Top of MATERIAL FOR THIS TASK

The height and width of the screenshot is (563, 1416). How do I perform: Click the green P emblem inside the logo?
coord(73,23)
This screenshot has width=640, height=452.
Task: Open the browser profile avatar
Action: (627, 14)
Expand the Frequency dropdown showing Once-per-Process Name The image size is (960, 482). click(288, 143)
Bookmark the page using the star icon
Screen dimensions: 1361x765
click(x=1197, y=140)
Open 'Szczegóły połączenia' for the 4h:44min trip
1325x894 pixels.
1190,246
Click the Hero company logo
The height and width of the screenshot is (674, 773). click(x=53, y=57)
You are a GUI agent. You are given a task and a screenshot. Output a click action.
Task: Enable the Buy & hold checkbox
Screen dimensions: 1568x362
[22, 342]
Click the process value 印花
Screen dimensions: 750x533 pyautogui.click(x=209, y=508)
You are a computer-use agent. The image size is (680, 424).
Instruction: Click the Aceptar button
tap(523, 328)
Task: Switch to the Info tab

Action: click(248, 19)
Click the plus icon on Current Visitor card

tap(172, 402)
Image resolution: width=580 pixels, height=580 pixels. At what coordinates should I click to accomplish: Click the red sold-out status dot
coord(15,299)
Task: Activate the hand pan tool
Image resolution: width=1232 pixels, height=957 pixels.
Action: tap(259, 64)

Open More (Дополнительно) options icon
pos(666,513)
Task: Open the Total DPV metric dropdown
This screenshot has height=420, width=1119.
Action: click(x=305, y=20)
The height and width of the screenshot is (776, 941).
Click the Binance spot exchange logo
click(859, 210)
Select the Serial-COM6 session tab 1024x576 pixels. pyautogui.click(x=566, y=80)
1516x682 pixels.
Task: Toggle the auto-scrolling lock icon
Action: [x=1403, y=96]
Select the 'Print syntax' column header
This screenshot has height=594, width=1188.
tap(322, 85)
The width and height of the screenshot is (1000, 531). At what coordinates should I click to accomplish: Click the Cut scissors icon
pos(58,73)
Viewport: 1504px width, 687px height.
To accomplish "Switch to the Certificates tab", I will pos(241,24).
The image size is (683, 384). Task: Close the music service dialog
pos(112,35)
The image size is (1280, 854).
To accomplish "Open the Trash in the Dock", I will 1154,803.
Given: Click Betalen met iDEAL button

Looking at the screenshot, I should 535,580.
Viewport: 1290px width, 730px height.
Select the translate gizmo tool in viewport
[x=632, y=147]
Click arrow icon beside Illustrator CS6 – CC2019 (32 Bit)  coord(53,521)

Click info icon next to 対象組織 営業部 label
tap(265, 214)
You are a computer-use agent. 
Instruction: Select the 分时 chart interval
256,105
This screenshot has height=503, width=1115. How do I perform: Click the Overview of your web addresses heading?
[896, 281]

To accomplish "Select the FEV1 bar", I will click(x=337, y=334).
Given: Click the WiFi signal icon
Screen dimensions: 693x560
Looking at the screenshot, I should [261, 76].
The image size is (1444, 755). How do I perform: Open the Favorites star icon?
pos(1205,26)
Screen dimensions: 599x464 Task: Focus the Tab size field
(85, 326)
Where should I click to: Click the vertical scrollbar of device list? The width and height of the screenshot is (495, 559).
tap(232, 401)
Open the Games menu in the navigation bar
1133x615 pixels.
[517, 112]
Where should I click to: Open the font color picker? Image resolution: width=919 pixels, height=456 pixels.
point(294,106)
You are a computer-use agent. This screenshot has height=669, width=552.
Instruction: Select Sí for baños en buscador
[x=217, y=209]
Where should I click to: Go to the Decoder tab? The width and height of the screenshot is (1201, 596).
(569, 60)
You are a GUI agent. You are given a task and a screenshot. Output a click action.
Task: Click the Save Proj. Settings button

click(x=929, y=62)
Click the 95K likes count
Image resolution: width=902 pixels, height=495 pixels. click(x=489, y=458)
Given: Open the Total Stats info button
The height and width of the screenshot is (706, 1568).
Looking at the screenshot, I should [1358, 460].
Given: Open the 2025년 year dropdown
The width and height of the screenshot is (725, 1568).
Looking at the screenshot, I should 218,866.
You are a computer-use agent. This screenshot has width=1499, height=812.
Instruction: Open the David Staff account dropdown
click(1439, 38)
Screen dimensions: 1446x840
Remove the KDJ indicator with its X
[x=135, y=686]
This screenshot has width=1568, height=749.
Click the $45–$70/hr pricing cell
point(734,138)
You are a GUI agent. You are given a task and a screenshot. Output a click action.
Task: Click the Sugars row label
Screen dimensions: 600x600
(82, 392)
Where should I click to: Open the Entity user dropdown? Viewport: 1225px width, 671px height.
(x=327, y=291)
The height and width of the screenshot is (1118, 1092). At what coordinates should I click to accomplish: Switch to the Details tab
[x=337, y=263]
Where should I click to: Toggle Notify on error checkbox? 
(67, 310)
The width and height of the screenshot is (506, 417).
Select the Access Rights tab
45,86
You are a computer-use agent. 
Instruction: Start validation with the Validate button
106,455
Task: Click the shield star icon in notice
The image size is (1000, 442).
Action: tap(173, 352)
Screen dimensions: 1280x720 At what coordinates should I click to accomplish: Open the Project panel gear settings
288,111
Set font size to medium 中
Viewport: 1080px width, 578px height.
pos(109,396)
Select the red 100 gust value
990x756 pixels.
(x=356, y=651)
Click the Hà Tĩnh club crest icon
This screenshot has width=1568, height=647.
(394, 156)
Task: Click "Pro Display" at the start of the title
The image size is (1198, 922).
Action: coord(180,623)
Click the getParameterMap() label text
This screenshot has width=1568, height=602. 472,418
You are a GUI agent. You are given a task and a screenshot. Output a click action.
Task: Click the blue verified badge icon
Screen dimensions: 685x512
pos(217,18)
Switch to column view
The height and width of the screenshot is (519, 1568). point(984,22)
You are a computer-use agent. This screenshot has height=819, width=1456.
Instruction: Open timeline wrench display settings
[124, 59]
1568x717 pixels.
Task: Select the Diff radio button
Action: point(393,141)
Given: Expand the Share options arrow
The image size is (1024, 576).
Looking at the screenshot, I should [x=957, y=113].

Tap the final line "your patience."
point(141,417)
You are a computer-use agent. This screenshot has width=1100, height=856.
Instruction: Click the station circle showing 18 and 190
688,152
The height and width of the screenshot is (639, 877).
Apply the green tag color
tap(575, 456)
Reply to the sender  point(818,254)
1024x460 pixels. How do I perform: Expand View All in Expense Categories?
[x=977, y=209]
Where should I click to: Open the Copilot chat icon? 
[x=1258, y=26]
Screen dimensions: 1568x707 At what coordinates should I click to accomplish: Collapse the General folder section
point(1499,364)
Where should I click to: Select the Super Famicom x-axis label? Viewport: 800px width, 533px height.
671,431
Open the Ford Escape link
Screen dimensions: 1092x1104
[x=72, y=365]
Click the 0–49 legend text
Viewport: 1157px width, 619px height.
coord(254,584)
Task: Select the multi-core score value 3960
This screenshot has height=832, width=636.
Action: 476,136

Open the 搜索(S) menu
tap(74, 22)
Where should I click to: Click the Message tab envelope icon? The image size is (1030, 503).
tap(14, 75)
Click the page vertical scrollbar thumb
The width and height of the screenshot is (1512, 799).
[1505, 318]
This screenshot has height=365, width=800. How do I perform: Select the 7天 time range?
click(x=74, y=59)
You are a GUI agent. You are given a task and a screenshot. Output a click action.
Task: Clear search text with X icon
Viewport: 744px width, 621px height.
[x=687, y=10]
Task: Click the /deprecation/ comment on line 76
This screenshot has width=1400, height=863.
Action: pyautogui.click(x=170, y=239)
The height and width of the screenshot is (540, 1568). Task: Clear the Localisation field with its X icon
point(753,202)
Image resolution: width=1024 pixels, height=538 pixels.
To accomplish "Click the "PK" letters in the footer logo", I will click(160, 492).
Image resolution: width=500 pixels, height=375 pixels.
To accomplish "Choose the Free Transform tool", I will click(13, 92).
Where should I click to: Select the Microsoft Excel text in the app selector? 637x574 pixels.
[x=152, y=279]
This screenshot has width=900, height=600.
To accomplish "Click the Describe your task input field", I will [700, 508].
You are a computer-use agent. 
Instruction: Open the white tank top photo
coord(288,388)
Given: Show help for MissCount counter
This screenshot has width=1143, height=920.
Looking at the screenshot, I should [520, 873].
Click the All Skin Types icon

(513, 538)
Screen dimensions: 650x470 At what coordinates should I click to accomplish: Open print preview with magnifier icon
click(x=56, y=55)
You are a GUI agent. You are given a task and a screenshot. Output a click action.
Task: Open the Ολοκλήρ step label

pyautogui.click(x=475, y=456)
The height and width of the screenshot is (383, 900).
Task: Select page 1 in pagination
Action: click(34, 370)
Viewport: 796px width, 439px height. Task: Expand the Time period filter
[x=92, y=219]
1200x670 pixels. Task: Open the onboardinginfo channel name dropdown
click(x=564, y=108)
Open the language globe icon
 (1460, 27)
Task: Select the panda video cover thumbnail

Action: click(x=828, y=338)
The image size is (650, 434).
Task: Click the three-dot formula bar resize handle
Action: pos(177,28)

Bottom of MATERIAL FOR THIS TASK

Check each line of the material for the string "computer", then state how many lines have it and nothing more.

> **FINISHED EXERCISE**
8